On the Weaknesses of Backdoor-based Model Watermarking: An Information-theoretic Perspective
This addresses the problem of unreliable intellectual property protection for machine learning models, offering a more secure watermarking method for AI security applications, though it is incremental as it builds on existing watermarking techniques.
The paper tackles the vulnerability of backdoor-based model watermarking to removal attacks, showing that out-distribution trigger-sets are inherently weak against white-box adversaries, and proposes an in-distribution watermarking scheme that achieves robust defense with less than 0.1% accuracy loss on datasets like CIFAR-100 and Caltech-101.
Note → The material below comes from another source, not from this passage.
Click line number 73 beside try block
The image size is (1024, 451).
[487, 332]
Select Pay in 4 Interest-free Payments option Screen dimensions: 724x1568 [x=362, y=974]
Safeguarding the intellectual property of machine learning models has emerged as a pressing concern in AI security. Model watermarking is a powerful technique for protecting ownership of machine learning models, yet its reliability has been recently challenged by recent watermark removal attacks. In this work, we investigate why existing watermark embedding techniques particularly those based on backdooring are vulnerable. Through an information-theoretic analysis, we show that the resilience of watermarking against erasure attacks hinges on the choice of trigger-set samples, where current uses of out-distribution trigger-set are inherently vulnerable to white-box adversaries. Based on this discovery, we propose a novel model watermarking scheme, In-distribution Watermark Embedding (IWE), to overcome the limitations of existing method. To further minimise the gap to clean models, we analyze the role of logits as watermark information carriers and propose a new approach to better conceal watermark information within the logits. Experiments on real-world datasets including CIFAR-100 and Caltech-101 demonstrate that our method robustly defends against various adversaries with negligible accuracy loss (< 0.1%).